_対象の文章_
高校新科目に「公共」、小学英語は授業3倍に
文部科学省は8月5日、小中高校の次期学習指導要領の原案を明らかにしました。
学習指導要領は小中高校などで教える内容や目標を示した国の基準で、約10年に1度を目安に見直しています。
高校では、教科横断的な知識を活用できるよう、日本史と世界史を融合し主に近現代史を学ぶ「歴史総合」、選挙権年齢が18歳以上に引き下げられることを踏まえ政治参加意識を育む「公共」などの新科目を必修化。
小学校の英語は3年生から始め、現在の3倍の授業時間を想定しています。小学5年生から教科化される予定の英語の授業時間数については、現在は「外国語活動」として週1コマ(1コマ45分)ですが、週2コマの年間計70コマに倍増させる方針。
全体の授業時間数を増やすのは難しいため、半分の35コマを「短時間学習」として、始業前や放課後などの10~15分を使うことも提案しています。また、新たに歌や遊びなどの外国語活動が始まる3、4年では週1コマが必要としています。
新しい学習指導要領では「公共」「歴史総合」などの必修科目が新設される見通し。今後、高校の公民科と地理歴史科が大きく変わることになります。

_元データ_
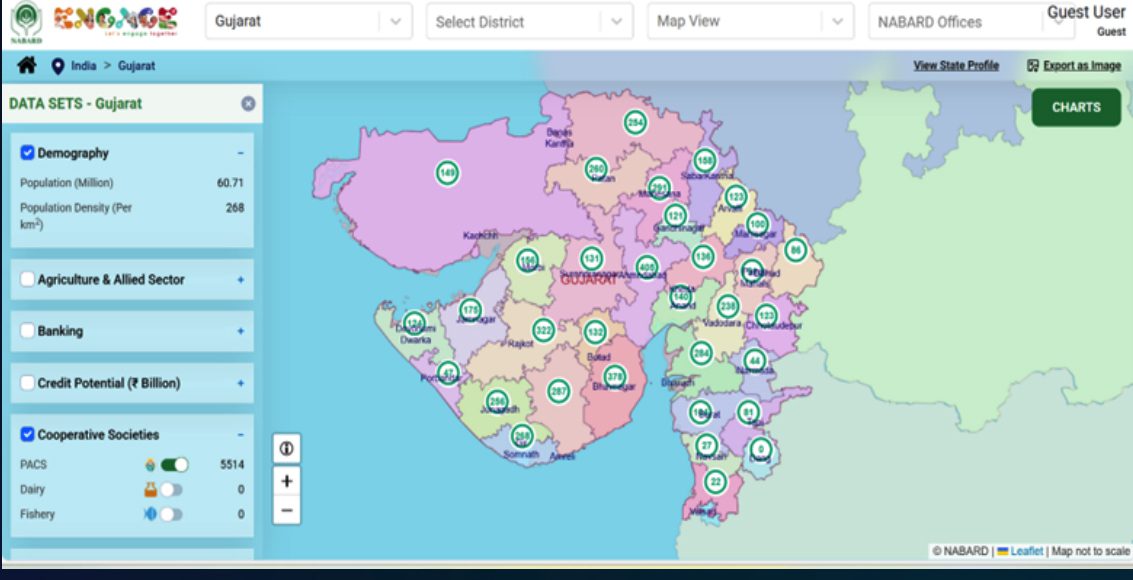Uncheck the Demography checkbox

tap(28, 153)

_課題_
(a) 学習指導要領の記事から、「学習指導要領は小中高校などで」を含む語句で始まり「週1コマが必要としています。」で終わる部分を、一字も変えずに書き写すこと。
(b) 学習指導要領の記事を、最後の文の後から書き継ぐこと。
一覧はこの作業には関係しない。

_各課題の解答_
(a)
学習指導要領は小中高校などで教える内容や目標を示した国の基準で、約10年に1度を目安に見直しています。
高校では、教科横断的な知識を活用できるよう、日本史と世界史を融合し主に近現代史を学ぶ「歴史総合」、選挙権年齢が18歳以上に引き下げられることを踏まえ政治参加意識を育む「公共」などの新科目を必修化。
小学校の英語は3年生から始め、現在の3倍の授業時間を想定しています。小学5年生から教科化される予定の英語の授業時間数については、現在は「外国語活動」として週1コマ(1コマ45分)ですが、週2コマの年間計70コマに倍増させる方針。
全体の授業時間数を増やすのは難しいため、半分の35コマを「短時間学習」として、始業前や放課後などの10~15分を使うことも提案しています。また、新たに歌や遊びなどの外国語活動が始まる3、4年では週1コマが必要としています。

(b)
現在、公民科は「現代社会」「倫理」「政治経済」の3科目ですが、現代社会か残りの2科目かを選ぶ選択必修。地理歴史科は「世界史」「日本史」「地理」。世界史が必修、日本史と地理は選択必修となっています。
公民科の「公共」は選挙権年齢が18歳以上に引き下げられたことで、選挙など政治参加について学習します。将来、成人年齢が引き下げられるという意見も踏まえ、社会保障や契約、家族制度、雇用、消費行動といった社会で必要なことを学ぶことになります。
「歴史総合」は、日本史と世界史の近現代を中心に考える必修科目となります。
現行では世界史のみが必修で、日本史を学ばずに卒業する高校生もおり、日本史を知らない若者が歴史認識で深刻化してしまいました。文科省はこうした事情から日本史と世界史の近現代を中心に考える必修科目の新設を提案。
現代の課題と過去とのつながりを理解し、グローバルな視点で日本の歴史をとらえる狙いがあります。
この改訂で世界史は必修ではなくなる見通し。ほかの現行科目の扱いなどは、中教審が今後、検討していきます。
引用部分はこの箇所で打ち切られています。